• [OBJECTIVE 1]: Repeat the passage of the lake isotope abstract between "Lake water isotope proxies" and "by many proxies.", inclusive, word for word.
• [OBJECTIVE 2]: In the lake isotope abstract, which two simplified lake geometries were the simulations focused on?

• [ARTICLE]:
Mahar, Isabelle F 1 ; Cluett, Allison 2 ; Thomas, Elizabeth 3

1 Barnard College, Columbia University
2 University at Buffalo
3 University at Buffalo

Lake water isotope proxies are used to infer past climate changes. However, among modern lakes within a single region experiencing the same climate, summer lake water isotope compositions vary strongly. We previously hypothesized that this difference in isotope composition was due to differences in lake summer residence time, which, in lakes with similar catchment sizes, is controlled largely by lake volume (Cluett & Thomas, 2020). We use sensitivity tests of idealized lake basins in the PRYSM lake water environment model (Dee, et al., 2018; Morrill et al., 2019) to test this hypothesis. Furthermore, we assess whether changing morphological parameters of a lake basin, including volume, surface area, and geometry, changes the average summer isotope composition, the signal recorded by many proxies.

We ran 19 simulations of the PRYSM model, holding climate and precipitation isotope forcings constant between runs. We used 39 years of climate data at daily resolution from the ERA-Interim Reanalysis dataset, and tuned the model parameters to match observations in a small lake on western Greenland. The only parameters that we changed between simulations were lake volume, surface area, and geometry. We focused simulations on two simplified lake geometries: rectangular prisms and cones. For the rectangular prisms, we held the volume constant but changed surface area and depth. Then, we ran several sensitivity tests with cones, in which we held one variable (e.g., volume) constant, but changed other variables (e.g., surface area and depth). Using the constant-volume simulations with rectangular prisms and the full suite of simulations with cones, we can assess whether summer lake water isotope composition changes with any individual morphometric parameter.

• [GIVEN MATERIAL]:
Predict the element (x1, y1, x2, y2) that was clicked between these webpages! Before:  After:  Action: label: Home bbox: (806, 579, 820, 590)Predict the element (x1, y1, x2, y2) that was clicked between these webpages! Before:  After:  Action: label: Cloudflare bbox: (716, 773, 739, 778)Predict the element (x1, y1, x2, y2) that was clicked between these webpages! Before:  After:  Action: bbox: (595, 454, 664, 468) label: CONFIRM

• [CORRECT ANSWER 1]:
Lake water isotope proxies are used to infer past climate changes. However, among modern lakes within a single region experiencing the same climate, summer lake water isotope compositions vary strongly. We previously hypothesized that this difference in isotope composition was due to differences in lake summer residence time, which, in lakes with similar catchment sizes, is controlled largely by lake volume (Cluett & Thomas, 2020). We use sensitivity tests of idealized lake basins in the PRYSM lake water environment model (Dee, et al., 2018; Morrill et al., 2019) to test this hypothesis. Furthermore, we assess whether changing morphological parameters of a lake basin, including volume, surface area, and geometry, changes the average summer isotope composition, the signal recorded by many proxies.

• [CORRECT ANSWER 2]: Rectangular prisms and cones.